Every time you push code to your GitHub repo, the GitHub action we defined earlier should run and publish a new version of your bots Docker image for the world to see. It’s as simple as that.
Deploying your bot Link to heading
To complete this step, at-least one successful deployment of your GitHub action must have occurred.
On your server simply copy the docker-compose.yml
file from earlier. If you are unsure on how to do this, I recommend a tool such as FileZilla.
Note:
All these commands should be run in the same directory as your docker-compose.yml
file.
Pulling the latest Docker image
In order to pull the latest Docker image from your Docker container registry, simply run the following.
docker-compose pull
Starting your bot
For when you wish to run the bot and view the logs in the current terminal instance.
docker-compose up
Note: Your bot will stop when you close this terminal.

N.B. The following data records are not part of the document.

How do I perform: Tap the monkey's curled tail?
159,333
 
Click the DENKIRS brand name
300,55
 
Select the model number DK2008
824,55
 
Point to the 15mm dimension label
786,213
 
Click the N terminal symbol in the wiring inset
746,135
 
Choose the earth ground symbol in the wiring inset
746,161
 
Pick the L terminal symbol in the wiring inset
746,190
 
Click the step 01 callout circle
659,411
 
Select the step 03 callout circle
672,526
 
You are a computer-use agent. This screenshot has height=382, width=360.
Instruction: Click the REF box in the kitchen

For more general purpose usage I recommend:
docker-compose up -d
This command will start all of your clusters in “detached mode”, this essentially means in the background. That means you can safely exit your current terminal and the bot will continue running.
Inspecting your bots logs
If your running in detached mode, you will not see your bots output. While not always useful, there are still times you will need to see your bots output.
docker-compose logs
Will allow you to view your bots logs up until the time you ran the command.
If you wish to have a ’live view’ of your logs, try the following command.
docker-compose logs -f
Shutting down your bot
More advanced bots may feature commands to shut down individual clusters, etc, however that is outside the scope of this guide.
docker-compose down
Will shut down all clusters. If you wish to gracefully handle this shutdown you will likely need to handle that in your code as this simply shuts the Docker container itself down.